Empujó una de esas puertas tan pesadas y tan anchas típicas de los hospitales y los geriátricos y pasaron a una sala vacía con camas sin sábanas. Aquella desnudez encendió la imaginación de Myron. Casi podía imaginarse a un ser amado llegando a toda prisa al hospital, llamando el ascensor, metiéndose dentro, tocando más botones, corriendo pasillo abajo hasta entrar en esta sala silenciosa, mientras una enfermera deshacía la cama, y luego el grito repentino de angustia…

Myron movió la cabeza: tal vez veía demasiada televisión.

Karen Singh se sentó en una esquina del colchón y Myron escrutó su cara unos instantes. Tenía las facciones largas y afiladas, todo apuntaba hacia abajo: la nariz, el mentón, las cejas. Un poco severas.

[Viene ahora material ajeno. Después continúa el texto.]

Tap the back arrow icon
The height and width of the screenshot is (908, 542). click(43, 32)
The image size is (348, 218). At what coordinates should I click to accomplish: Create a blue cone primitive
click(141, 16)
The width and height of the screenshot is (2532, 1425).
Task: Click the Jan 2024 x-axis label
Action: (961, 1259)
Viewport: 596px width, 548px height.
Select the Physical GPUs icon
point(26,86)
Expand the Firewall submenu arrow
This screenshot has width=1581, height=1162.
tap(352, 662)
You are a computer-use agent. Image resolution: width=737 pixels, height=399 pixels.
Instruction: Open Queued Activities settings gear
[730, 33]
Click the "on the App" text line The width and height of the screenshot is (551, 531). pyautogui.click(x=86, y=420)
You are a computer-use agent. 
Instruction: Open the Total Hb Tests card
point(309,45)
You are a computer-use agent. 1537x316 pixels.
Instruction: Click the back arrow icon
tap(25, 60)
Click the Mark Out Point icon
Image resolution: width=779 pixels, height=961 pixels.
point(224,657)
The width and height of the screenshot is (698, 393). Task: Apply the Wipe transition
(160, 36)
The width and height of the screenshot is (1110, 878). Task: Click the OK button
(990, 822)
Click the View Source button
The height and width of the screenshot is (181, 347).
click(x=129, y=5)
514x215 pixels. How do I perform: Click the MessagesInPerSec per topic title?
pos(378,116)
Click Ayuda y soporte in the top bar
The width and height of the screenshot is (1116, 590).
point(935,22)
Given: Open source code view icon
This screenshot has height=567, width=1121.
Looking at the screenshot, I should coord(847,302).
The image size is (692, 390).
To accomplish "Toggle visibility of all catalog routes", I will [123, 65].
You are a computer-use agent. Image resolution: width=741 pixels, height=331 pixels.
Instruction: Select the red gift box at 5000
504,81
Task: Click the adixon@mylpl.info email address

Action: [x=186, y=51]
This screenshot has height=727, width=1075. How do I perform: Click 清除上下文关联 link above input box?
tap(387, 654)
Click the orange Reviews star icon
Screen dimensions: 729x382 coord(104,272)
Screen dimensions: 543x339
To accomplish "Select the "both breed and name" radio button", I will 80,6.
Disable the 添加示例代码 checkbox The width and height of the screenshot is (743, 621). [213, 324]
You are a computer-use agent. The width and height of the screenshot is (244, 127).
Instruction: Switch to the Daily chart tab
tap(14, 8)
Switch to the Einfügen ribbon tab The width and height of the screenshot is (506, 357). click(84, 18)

– Me está observando -dijo.

– No era mi intención.

Ella se señaló la frente:

– ¿Tal vez se esperaba que llevara un punto aquí?

– Ehm, no.

– Estupendo, pues en ese caso, hablemos del asunto, ¿quiere?

– Claro.

– La señora Downing me ha pedido que le diga todo lo que usted quiera saber.

– Le agradezco que me dedique su tiempo.

– ¿Es usted investigador privado? -le preguntó.

– Más bien soy amigo de la familia.

– Jugaba usted a baloncesto con Greg Downing, ¿no?

Myron se sorprendía siempre de la memoria del público. Después de tantos años, la gente seguía acordándose de sus grandes partidos, de sus grandes canastas, a veces con mayor claridad que él mismo.